The Reverend Thomas Pureney had a way of his own with sinners. He could not make them truly penitent, but he could, and did, frighten them almost into convulsions by a way he had in preaching. He was a nasty person, among a succession of forbidding persons. He stumbled as he walked: his nose and cheeks flamed with intemperance in drink: he took the flavour of the pot-house with him whithersoever he went. Nay, he even, as a youth, before ever he was educated for the Church, had thoughts of himself going upon the highway, and indeed actually began the business of taking things without leave of the owners of them. His first and only essay in this sort was the handling of a silver flagon and two volumes of sermons, which he was conveying from the rectory of his native place in Cambridgeshire, when the excellent clergyman discovered him with this singular booty and lectured him, not unamiably. He would certainly end his days in Newgate, prosed the good man, if he did not instantly see the error of his youthful ways, and reform. Why, that very reform, so far as it went, served, strange to say, to land him, years later, at Newgate; and there he ended, after all; but very differently from the fashion the old clergyman had foreseen.
His respectable parent soon after this youthful escapade entered him at Corpus Christi College, Cambridge, and there he assimilated as much learning as sufficed to place him in holy orders. But he had not been, in any sense of the word, a moral man while at the University, and although he found a curacy at Newmarket, it was with a reputation which rather fitted him for the society of the racecourse than for the pulpit that he went there.
The eighteenth century demanded little of a clergyman, but even that little our Pureney could not render, and he was flung out with ignominy, even from Newmarket. Drink and flagrant immorality were the undoing of him there, and the rumours of his evil ways long followed him about, and prevented him securing another post, until at last that of Ordinary at Newgate was tossed contemptuously to him. The suggestion of that office—insult though it would have been to a decent man—found in him a ready and grateful acceptance.

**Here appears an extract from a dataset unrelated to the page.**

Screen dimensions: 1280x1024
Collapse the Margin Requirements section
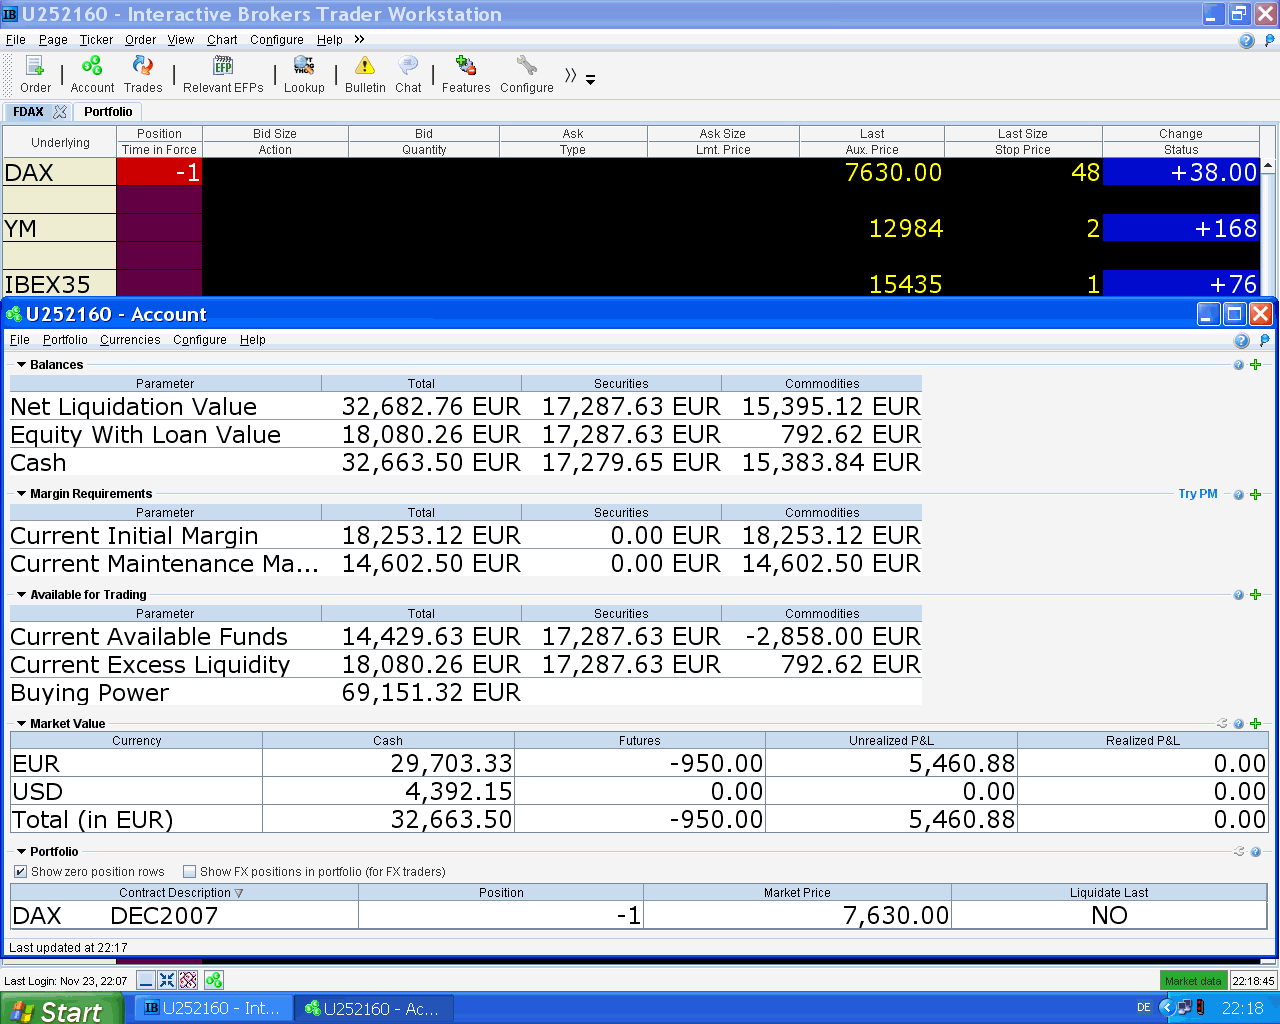click(x=21, y=494)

No standard of conduct was required, and, joy of joys! he became pastor among the very kind of heroes who had fired the imagination of his perusing youth.

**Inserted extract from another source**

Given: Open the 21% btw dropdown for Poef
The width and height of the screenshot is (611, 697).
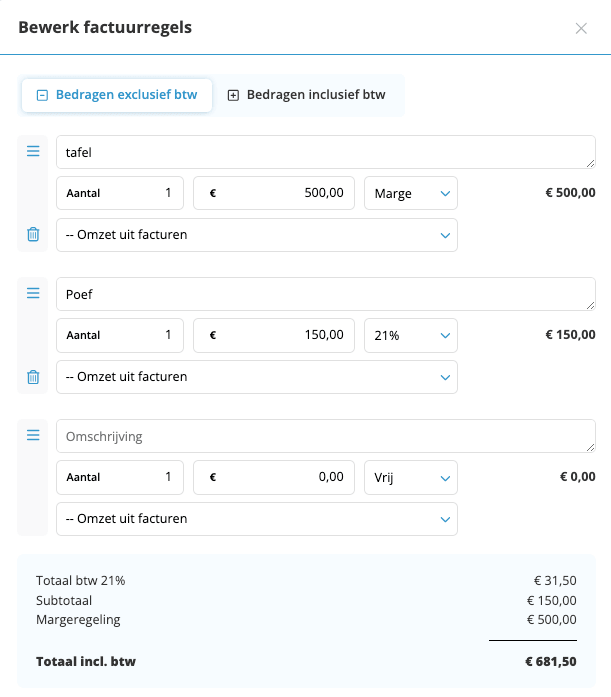Looking at the screenshot, I should tap(410, 336).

He lorded it over those caged gaol-birds with imperious ways for thirty years, and in that time had the fortune to hob and nob with many a famous rogue. Jack Sheppard and many a lesser light sat under him in the prison chapel and listened to his outrageous sermons, promising damnation and everlasting torment; and he had the singular fortune to call the infamous Jonathan Wild a crony for some years, and in the end, when that appalling scoundrel had been found out and cast for the shameful death to which he had brought so many others, to preach the worm that dieth not to him also. It is true that, owing to his intimate acquaintance with Pureney, Wild did not greatly value his discourse, and sought and obtained the counsel and guidance of an outsider, the Reverend Mr. Nicholson, to wit, who, he says, "very Christian-like gave me his assistance"; but the Ordinary came into his own again on the Sunday, when the condemned, Wild among them, were herded into their gruesome pew in that most awful of chapels, and had to listen to his ravings.

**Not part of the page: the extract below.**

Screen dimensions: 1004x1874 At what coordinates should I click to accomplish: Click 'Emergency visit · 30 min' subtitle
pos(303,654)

Pureney's account of the life, crimes, conviction and confession of Jonathan Wild and of other malefactors condemned at the same time is a folio broadsheet, distinguished among a badly produced class of literature as surely the very worst-printed, on paper of the commonest. A rude woodcut at the beginning discloses the Ordinary in a black Geneva gown, preaching to his charges (an extraordinarily large Ordinary, and remarkably small convicts), with conventional representations of Heaven and Hell, to left and right. A Hand, bearing a celestial crown a good many sizes too large for any of the convicts here pictured, is seen amid clouds; the Ordinary, not at all astonished by the phenomenon, pointing to it and continuing his discourse.